Personal information
- Full name: Harold Roy McConnell
- Date of birth: 21 August 1927
- Date of death: 24 July 2003 (aged 75)
- Place of death: Queensland
- Original team(s): Ascot Imperials
- Height: 188 cm (6 ft 2 in)
- Weight: 76 kg (168 lb)

Playing career^{1}
- Years: Club / Games (Goals)
- 1949–1956: Essendon / 135 (0)
- ^{1} Playing statistics correct to the end of 1956.

Career highlights
- Essendon premiership player 1949, 1950;

= Roy McConnell (footballer) =

Australian rules footballer

Harold Roy McConnell (21 August 1927 – 24 July 2003) was an Australian rules footballer in the Victorian Football League (VFL).

==Family==
He married Patricia Mae Carter on 29 October 1951.

==Football==
He played for Essendon in the VFL.
[McConnell was] a strong, dashing defender. He was well known as close playing spoiler with good spring and unexpected speed in his long legs. Surprisingly, he had a vision range of not much more than fifty yards, but this never affected his play. He had a remarkable ability for such a big man and was a top full back and centre half back during his career. He was a member of the 1949 and 1950 premiership teams and burst into League prominence by beating Carlton star, Jack Howell, in the 1949 grand final.

==Controversial retirement==
McConnell retired, controversially, at the end of the 1956 season.

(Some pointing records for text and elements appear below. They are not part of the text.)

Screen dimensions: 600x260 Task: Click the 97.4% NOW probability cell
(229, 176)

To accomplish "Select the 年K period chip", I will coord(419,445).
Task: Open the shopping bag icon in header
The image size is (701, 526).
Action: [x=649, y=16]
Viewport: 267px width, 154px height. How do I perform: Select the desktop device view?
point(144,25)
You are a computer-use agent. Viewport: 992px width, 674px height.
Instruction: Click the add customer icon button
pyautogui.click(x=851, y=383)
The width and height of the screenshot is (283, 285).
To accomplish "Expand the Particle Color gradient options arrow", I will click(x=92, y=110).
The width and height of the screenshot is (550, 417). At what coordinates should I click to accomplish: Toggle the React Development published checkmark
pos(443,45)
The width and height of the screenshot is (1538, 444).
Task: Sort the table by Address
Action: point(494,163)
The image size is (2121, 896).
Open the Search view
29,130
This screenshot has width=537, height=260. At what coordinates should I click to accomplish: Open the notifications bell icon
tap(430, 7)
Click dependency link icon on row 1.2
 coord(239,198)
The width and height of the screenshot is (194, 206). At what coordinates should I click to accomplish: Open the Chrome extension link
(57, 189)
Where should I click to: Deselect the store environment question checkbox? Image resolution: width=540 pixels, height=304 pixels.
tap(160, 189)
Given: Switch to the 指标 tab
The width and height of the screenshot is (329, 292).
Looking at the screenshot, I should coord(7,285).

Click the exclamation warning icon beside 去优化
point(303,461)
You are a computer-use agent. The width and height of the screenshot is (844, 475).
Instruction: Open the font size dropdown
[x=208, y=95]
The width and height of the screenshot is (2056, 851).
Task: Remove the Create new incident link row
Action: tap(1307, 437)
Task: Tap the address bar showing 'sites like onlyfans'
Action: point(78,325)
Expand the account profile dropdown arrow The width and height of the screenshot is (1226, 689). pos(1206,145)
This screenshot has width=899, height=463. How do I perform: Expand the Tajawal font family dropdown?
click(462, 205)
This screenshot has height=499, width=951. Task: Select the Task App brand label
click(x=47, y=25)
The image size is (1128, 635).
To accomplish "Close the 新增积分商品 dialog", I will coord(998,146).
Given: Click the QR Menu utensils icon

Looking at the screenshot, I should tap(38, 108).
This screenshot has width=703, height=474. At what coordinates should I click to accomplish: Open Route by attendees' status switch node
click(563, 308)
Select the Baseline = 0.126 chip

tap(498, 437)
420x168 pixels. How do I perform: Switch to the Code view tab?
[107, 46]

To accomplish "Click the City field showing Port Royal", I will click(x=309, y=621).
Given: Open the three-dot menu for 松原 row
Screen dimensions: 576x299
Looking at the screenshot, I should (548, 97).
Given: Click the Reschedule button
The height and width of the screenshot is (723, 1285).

Vice-Captain of the senior team, and its regular full-back, McConnell was selected as its 20th man in the last match of the season, against Geelong.
"He withdrew from the team [announcing his immediate retirement on the Friday] claiming that his form warranted a place in the eighteen. 'I have no grudge against Essendon, but I consider that I could have had a better go this season', he said."

The first emergency, John Towner, was appointed 20th man for the match.

==Essendon Football Club==
McConnell served on the Essendon Football Club's Committee (1957-1965), was its secretary (1973-1979), following the retirement of Bill Cookson, and was its first general manager (1980).